Of course some books lack proper introductions and conclusions. These books suck to read. These books are chrono-monsters. They eat your time without mercy. The only way to heal the wounds they cause is by writing a critical-yet-polite email to the author:

Dear Evil Genius,
I’m interested in your ideas but I found your book inaccessible. Might you think of including more comprehensive introductions and conclusions in your future work?
Sincerely,
Some Frazzled Twenty-Year-Old
p.s. You owe me four hours.

To conclude, please don’t send this post to your angry professors when they discover you didn’t read all the material. No one likes a grouch in a tweed coat.

Anyway, I’m not advocating  you skip your readings. By all means, if you have the time, read every page. But start at the edges. That way, by the time you reach the steamy jargon-jungle at the book’s heart, when details supporting the book’s thesis are assailing you left and right, you might actually know what that thesis is.

......

■ **ASSIGNED TASK 1**
In the passage, what does the email's postscript say the author owes?
■ **ASSIGNED TASK 2**
List every sentence in the passage's last paragraph, the one beginning with "Anyway."
■ **ASSIGNED TASK 3**
Rewrite the part of the passage that opens with the words "To conclude, please" and closes with "a tweed coat.", swapping "professors" for "teachers".
The records are taken from a separate source.

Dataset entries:
......

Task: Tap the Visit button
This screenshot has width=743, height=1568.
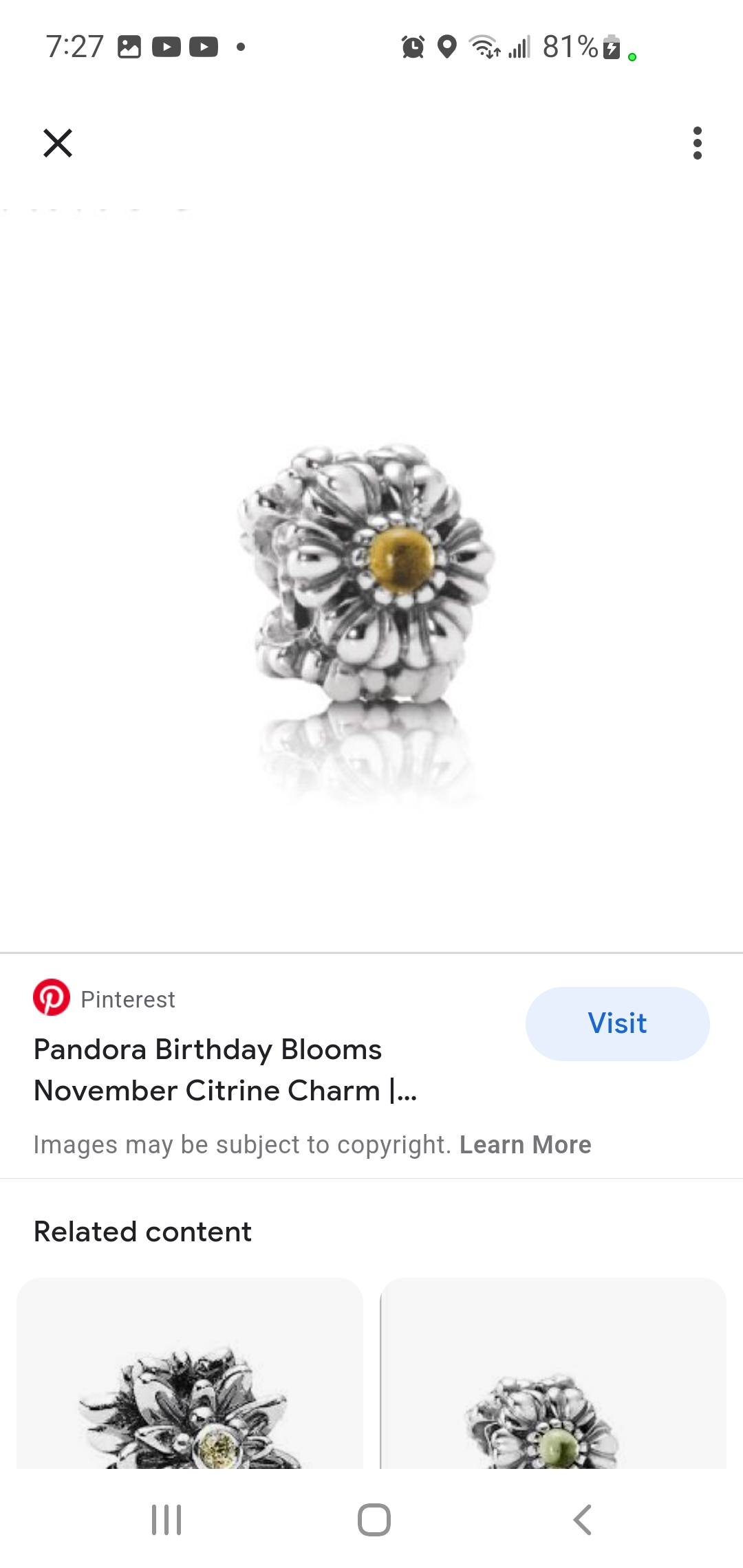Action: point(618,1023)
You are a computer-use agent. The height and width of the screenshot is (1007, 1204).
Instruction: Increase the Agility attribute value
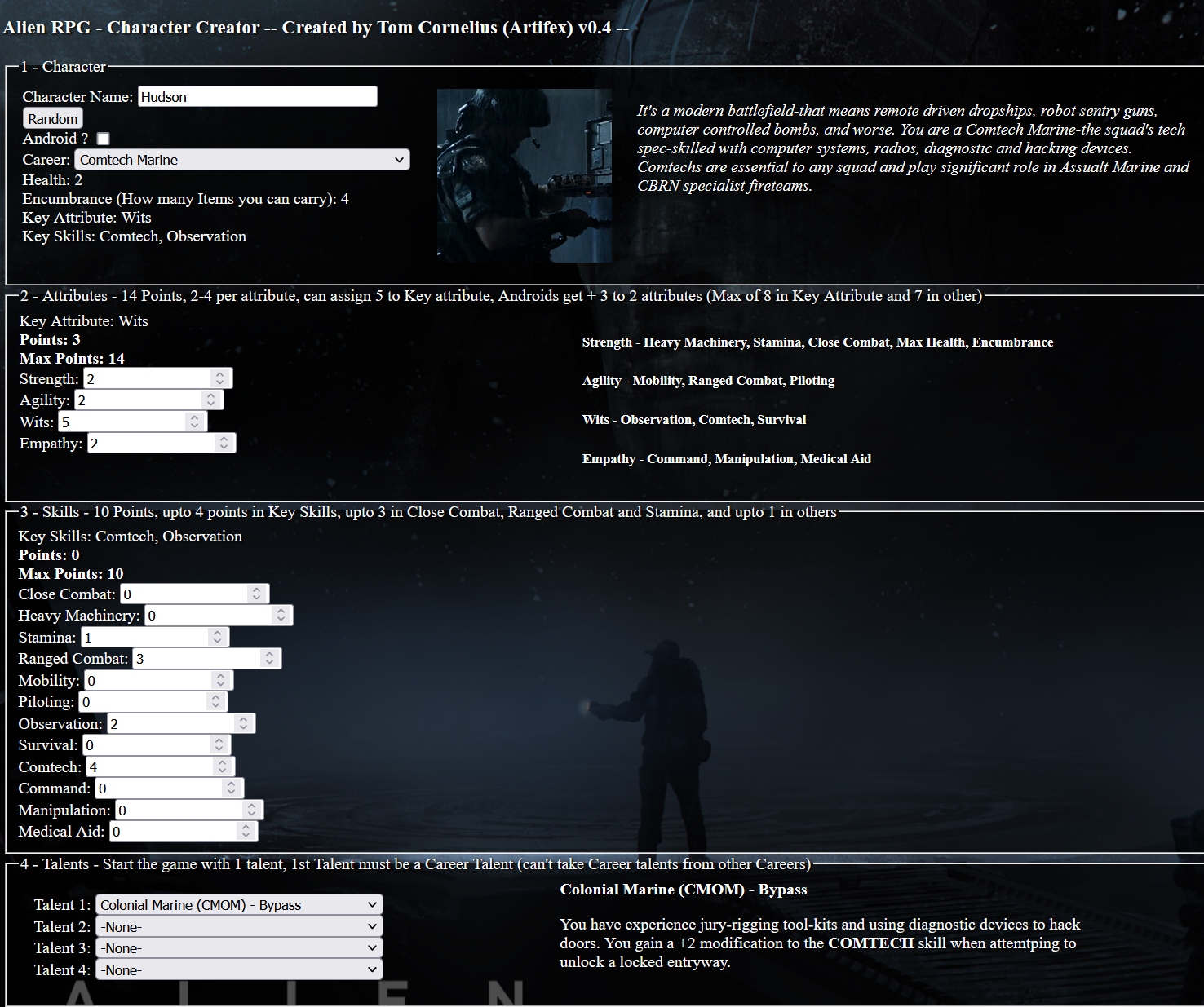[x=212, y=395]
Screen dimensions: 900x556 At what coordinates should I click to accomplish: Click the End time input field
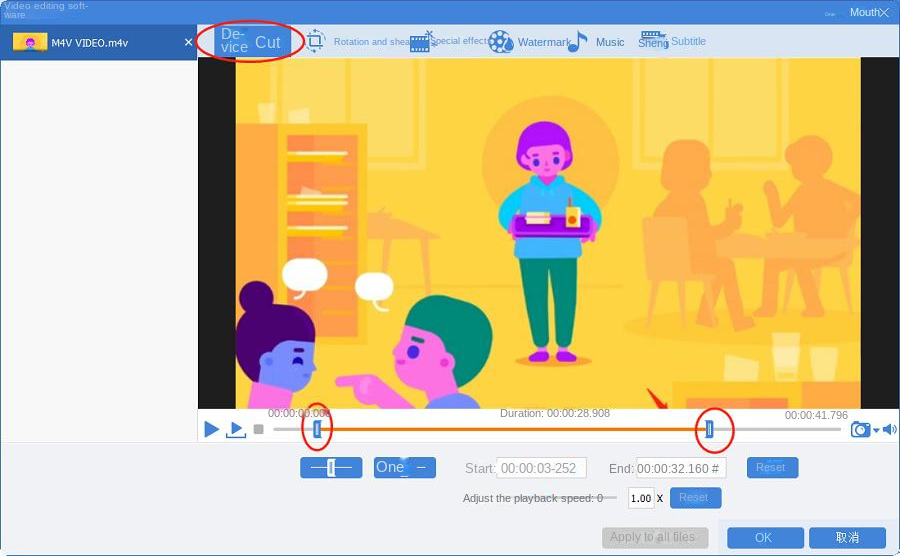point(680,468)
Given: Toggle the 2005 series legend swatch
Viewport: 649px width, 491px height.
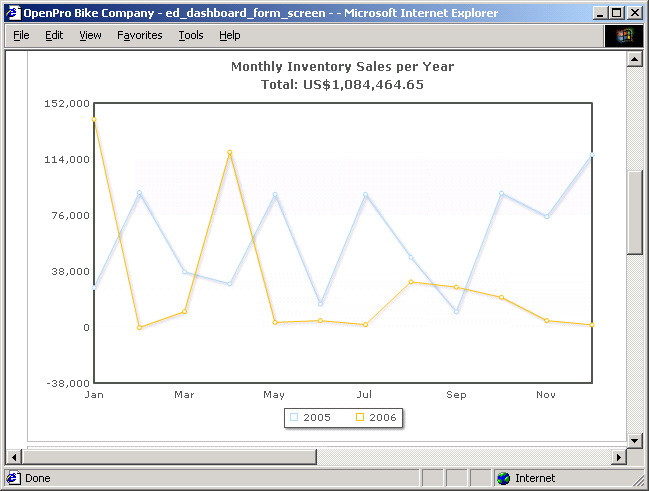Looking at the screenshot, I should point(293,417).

......

■ **TASK ANSWER 1**
Four hours.

■ **TASK ANSWER 2**
- Anyway, I’m not advocating you skip your readings.
- By all means, if you have the time, read every page.
- But start at the edges.
- That way, by the time you reach the steamy jargon-jungle at the book’s heart, when details supporting the book’s thesis are assailing you left and right, you might actually know what that thesis is.

■ **TASK ANSWER 3**
To conclude, please don’t send this post to your angry teachers when they discover you didn’t read all the material. No one likes a grouch in a tweed coat.